- _Work to be completed_
Reproduce verbatim the entries from the line containing "Where should I click to: Click" through the end of the entries, both ends included.

- _Provided entries_
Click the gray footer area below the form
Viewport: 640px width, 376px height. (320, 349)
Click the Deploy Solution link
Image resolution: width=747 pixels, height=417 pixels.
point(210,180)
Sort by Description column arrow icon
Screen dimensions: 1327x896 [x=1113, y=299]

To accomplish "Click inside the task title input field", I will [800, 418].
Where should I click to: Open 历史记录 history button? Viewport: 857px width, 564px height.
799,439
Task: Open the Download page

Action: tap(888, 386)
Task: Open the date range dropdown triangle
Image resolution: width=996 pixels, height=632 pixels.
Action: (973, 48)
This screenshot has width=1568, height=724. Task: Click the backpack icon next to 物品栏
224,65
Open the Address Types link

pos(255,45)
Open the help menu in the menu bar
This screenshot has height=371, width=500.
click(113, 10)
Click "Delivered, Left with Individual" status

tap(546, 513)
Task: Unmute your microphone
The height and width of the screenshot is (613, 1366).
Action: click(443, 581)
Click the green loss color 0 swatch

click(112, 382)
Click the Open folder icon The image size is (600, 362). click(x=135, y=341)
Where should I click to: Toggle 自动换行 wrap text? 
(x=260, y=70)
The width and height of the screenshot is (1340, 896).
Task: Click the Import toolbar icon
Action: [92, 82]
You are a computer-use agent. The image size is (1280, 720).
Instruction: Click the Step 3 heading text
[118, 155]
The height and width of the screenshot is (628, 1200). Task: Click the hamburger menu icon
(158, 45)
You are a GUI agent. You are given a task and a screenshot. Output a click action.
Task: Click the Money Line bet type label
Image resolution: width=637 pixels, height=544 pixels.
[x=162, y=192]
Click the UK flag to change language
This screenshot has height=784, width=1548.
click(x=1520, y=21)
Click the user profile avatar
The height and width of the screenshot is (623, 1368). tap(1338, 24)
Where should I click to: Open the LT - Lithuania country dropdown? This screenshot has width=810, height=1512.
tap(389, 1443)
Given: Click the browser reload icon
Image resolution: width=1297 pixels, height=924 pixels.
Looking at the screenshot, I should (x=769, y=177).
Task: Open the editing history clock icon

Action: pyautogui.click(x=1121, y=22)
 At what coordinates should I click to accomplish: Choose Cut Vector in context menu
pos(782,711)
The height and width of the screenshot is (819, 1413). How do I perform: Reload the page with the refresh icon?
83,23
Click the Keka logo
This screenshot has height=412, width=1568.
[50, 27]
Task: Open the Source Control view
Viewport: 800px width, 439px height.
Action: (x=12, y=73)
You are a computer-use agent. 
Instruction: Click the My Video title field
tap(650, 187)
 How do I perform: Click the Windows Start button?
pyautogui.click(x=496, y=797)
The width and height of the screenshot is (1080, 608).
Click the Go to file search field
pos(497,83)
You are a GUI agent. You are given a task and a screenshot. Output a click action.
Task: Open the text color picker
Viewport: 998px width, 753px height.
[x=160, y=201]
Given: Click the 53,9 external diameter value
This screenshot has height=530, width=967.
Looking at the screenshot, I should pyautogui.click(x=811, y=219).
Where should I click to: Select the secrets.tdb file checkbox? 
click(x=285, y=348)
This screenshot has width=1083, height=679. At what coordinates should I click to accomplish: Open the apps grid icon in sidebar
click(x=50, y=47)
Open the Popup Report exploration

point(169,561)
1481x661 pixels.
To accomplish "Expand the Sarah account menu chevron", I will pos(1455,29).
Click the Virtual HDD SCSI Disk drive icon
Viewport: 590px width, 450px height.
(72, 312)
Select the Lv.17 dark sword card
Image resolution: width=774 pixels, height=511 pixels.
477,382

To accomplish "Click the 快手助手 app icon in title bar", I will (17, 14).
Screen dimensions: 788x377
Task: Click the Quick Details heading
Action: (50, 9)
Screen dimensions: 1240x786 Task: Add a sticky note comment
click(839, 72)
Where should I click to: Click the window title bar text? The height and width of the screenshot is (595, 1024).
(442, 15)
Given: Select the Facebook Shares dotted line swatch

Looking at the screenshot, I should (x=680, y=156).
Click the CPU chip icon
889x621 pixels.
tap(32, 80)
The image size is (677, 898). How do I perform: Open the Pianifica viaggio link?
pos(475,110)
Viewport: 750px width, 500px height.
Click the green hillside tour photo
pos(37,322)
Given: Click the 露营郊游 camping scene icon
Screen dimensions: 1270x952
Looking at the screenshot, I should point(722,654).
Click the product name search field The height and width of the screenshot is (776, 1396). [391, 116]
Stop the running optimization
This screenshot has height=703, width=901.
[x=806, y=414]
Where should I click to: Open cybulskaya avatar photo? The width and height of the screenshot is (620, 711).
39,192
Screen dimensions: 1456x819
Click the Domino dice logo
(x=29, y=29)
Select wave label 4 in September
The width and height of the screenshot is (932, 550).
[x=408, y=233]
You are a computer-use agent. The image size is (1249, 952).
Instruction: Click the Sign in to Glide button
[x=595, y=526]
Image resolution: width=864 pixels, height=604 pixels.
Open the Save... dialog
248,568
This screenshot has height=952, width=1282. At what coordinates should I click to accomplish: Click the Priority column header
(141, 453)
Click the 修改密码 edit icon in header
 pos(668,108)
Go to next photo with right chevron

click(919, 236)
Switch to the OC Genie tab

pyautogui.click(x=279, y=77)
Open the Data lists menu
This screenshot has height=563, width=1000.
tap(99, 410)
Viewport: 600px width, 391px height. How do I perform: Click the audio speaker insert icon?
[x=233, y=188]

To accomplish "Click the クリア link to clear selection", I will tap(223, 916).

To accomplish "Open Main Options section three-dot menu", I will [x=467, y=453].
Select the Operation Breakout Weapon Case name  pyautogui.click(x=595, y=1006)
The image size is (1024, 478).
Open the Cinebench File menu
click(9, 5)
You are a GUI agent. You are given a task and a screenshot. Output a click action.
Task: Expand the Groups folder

- _Solution to this exercise_
Where should I click to: Click the window title bar text? The height and width of the screenshot is (595, 1024).
(442, 15)
Given: Select the Facebook Shares dotted line swatch

Looking at the screenshot, I should (x=680, y=156).
Click the CPU chip icon
889x621 pixels.
tap(32, 80)
The image size is (677, 898). How do I perform: Open the Pianifica viaggio link?
pos(475,110)
Viewport: 750px width, 500px height.
Click the green hillside tour photo
pos(37,322)
Given: Click the 露营郊游 camping scene icon
Screen dimensions: 1270x952
Looking at the screenshot, I should point(722,654).
Click the product name search field The height and width of the screenshot is (776, 1396). [391, 116]
Stop the running optimization
This screenshot has height=703, width=901.
[x=806, y=414]
Where should I click to: Open cybulskaya avatar photo? The width and height of the screenshot is (620, 711).
39,192
Screen dimensions: 1456x819
Click the Domino dice logo
(x=29, y=29)
Select wave label 4 in September
The width and height of the screenshot is (932, 550).
[x=408, y=233]
You are a computer-use agent. The image size is (1249, 952).
Instruction: Click the Sign in to Glide button
[x=595, y=526]
Image resolution: width=864 pixels, height=604 pixels.
Open the Save... dialog
248,568
This screenshot has height=952, width=1282. At what coordinates should I click to accomplish: Click the Priority column header
(141, 453)
Click the 修改密码 edit icon in header
 pos(668,108)
Go to next photo with right chevron

click(919, 236)
Switch to the OC Genie tab

pyautogui.click(x=279, y=77)
Open the Data lists menu
This screenshot has height=563, width=1000.
tap(99, 410)
Viewport: 600px width, 391px height. How do I perform: Click the audio speaker insert icon?
[x=233, y=188]

To accomplish "Click the クリア link to clear selection", I will tap(223, 916).

To accomplish "Open Main Options section three-dot menu", I will [x=467, y=453].
Select the Operation Breakout Weapon Case name  pyautogui.click(x=595, y=1006)
The image size is (1024, 478).
Open the Cinebench File menu
click(9, 5)
You are a GUI agent. You are given a task and a screenshot. Output a click action.
Task: Expand the Groups folder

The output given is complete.